• [GIVEN ENTRIES]:
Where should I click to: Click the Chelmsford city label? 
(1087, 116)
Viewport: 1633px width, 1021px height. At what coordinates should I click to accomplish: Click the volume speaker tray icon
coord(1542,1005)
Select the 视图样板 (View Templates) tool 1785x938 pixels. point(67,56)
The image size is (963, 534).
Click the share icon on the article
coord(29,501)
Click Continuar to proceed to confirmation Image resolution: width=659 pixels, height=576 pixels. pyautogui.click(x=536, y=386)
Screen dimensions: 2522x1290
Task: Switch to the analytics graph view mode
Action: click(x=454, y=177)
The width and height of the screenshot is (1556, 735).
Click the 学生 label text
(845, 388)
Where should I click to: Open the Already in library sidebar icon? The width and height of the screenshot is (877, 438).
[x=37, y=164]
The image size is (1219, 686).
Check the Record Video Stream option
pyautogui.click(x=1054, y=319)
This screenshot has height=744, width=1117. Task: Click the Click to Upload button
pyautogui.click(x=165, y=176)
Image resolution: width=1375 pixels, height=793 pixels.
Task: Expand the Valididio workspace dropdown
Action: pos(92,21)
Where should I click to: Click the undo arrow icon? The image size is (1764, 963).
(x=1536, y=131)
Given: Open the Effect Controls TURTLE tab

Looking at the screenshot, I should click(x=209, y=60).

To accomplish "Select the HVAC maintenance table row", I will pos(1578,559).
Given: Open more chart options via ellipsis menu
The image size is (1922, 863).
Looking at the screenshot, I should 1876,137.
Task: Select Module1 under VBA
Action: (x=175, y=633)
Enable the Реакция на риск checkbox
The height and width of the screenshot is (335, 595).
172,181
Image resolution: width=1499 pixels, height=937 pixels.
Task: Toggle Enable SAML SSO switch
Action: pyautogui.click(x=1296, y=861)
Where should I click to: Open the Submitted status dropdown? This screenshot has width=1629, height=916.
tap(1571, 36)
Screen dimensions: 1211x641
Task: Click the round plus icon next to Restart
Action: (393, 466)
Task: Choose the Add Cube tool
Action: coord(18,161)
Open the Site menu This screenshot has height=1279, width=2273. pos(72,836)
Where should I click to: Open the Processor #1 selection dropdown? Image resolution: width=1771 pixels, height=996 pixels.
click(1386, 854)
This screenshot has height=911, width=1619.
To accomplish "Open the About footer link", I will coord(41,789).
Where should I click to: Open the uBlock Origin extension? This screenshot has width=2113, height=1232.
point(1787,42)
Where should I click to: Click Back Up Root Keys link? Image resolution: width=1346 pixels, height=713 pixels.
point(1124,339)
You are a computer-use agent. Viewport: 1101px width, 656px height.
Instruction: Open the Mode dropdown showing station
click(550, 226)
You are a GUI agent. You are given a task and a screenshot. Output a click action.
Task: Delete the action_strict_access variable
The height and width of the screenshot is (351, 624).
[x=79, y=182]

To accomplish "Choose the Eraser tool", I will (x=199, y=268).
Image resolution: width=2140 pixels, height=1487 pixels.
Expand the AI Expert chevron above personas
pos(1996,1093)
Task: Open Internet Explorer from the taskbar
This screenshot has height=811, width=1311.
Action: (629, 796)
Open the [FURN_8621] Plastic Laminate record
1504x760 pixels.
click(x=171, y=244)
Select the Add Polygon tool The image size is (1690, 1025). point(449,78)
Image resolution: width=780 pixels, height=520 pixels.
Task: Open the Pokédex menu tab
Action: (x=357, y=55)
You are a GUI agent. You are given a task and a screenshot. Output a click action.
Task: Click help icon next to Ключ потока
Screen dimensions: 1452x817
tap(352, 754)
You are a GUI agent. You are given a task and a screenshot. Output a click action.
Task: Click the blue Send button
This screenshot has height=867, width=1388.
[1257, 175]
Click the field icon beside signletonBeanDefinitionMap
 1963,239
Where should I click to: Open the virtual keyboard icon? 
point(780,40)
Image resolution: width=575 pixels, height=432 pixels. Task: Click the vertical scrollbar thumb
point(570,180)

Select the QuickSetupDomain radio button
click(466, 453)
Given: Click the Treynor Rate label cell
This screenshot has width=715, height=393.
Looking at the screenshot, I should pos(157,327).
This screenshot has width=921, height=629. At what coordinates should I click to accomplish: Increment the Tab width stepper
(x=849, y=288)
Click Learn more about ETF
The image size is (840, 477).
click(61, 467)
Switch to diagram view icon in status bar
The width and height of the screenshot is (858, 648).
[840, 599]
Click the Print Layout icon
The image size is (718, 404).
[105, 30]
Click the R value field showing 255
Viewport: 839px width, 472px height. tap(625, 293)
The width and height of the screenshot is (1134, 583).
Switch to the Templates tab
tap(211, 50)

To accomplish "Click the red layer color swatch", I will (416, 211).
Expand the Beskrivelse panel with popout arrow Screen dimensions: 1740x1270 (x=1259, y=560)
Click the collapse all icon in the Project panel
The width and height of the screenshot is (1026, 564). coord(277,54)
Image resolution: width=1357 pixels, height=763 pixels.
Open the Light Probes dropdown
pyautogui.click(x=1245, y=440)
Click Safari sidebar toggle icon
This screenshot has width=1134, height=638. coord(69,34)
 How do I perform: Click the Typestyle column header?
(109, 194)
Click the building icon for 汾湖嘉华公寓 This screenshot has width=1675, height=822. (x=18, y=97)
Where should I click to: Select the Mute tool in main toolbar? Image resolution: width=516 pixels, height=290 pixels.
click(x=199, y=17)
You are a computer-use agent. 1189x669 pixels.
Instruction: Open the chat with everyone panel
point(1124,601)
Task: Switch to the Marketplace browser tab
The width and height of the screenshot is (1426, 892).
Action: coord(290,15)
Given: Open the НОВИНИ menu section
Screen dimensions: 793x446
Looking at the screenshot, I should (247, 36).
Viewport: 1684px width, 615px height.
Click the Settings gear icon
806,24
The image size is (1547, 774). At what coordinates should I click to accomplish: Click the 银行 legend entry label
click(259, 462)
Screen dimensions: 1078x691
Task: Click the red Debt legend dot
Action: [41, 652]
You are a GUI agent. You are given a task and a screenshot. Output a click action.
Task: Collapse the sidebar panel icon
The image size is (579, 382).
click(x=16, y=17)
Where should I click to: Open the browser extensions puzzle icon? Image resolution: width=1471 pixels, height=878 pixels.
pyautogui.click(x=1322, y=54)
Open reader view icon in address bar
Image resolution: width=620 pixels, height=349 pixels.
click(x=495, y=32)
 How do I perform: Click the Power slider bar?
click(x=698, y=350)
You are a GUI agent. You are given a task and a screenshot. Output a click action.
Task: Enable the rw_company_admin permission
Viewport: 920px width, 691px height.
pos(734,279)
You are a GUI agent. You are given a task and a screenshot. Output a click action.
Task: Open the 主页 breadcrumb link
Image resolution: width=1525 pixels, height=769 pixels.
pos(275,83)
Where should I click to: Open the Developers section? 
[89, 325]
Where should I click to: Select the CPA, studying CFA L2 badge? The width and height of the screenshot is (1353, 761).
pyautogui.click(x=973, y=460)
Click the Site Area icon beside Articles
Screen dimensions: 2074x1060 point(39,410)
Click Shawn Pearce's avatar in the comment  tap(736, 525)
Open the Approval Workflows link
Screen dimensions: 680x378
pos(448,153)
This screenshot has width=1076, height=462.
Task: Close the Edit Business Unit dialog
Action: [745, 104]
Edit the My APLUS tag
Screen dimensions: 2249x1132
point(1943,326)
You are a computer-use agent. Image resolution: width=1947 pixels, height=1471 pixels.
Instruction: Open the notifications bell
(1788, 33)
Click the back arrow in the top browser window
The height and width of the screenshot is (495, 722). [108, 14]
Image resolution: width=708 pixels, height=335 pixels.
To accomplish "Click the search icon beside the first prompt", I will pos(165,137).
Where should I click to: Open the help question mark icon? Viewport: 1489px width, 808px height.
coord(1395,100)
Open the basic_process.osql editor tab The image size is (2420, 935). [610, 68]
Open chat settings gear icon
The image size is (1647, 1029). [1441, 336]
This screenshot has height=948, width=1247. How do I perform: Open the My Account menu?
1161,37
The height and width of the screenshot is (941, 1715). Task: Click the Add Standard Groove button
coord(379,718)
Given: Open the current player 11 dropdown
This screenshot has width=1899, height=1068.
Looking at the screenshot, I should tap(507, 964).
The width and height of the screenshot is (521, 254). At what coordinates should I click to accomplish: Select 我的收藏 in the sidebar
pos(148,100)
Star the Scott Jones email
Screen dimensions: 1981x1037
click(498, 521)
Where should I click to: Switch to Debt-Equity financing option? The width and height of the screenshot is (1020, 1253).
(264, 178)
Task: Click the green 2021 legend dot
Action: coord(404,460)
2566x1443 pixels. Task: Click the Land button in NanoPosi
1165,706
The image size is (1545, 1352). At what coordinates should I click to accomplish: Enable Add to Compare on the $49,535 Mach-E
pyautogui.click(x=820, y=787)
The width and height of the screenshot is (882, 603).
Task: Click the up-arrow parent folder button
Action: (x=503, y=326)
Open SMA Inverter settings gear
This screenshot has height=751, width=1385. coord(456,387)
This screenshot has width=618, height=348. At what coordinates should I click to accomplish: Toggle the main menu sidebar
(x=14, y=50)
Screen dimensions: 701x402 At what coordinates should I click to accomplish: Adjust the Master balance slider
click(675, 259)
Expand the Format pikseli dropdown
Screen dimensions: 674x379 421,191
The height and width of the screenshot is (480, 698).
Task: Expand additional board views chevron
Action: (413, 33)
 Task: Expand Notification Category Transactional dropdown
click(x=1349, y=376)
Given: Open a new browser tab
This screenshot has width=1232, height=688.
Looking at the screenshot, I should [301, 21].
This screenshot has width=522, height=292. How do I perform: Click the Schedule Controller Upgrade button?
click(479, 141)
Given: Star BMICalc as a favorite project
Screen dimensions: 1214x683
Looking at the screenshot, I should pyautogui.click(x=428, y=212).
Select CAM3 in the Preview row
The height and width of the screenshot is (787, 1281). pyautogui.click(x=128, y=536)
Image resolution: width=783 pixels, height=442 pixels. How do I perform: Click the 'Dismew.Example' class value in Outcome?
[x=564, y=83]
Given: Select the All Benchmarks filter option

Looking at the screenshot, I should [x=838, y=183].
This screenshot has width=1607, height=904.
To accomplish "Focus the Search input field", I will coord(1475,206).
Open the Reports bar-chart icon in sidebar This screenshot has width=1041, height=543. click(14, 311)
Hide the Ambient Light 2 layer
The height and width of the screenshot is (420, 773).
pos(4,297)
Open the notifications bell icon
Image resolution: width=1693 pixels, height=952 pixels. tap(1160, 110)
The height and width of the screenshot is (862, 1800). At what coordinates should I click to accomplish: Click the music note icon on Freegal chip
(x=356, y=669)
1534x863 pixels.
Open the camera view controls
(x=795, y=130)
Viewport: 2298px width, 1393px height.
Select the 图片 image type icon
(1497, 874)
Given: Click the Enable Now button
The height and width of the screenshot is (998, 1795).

• [WORK ITEM]: Give back, word for word, only the lines above from the line holding "Click Safari sidebar toggle icon" to the line holding "You are a computer-use agent. 1189x669", both included.

• [YOUR SOLUTION]:
Click Safari sidebar toggle icon
This screenshot has width=1134, height=638. coord(69,34)
 How do I perform: Click the Typestyle column header?
(109, 194)
Click the building icon for 汾湖嘉华公寓 This screenshot has width=1675, height=822. (x=18, y=97)
Where should I click to: Select the Mute tool in main toolbar? Image resolution: width=516 pixels, height=290 pixels.
click(x=199, y=17)
You are a computer-use agent. 1189x669 pixels.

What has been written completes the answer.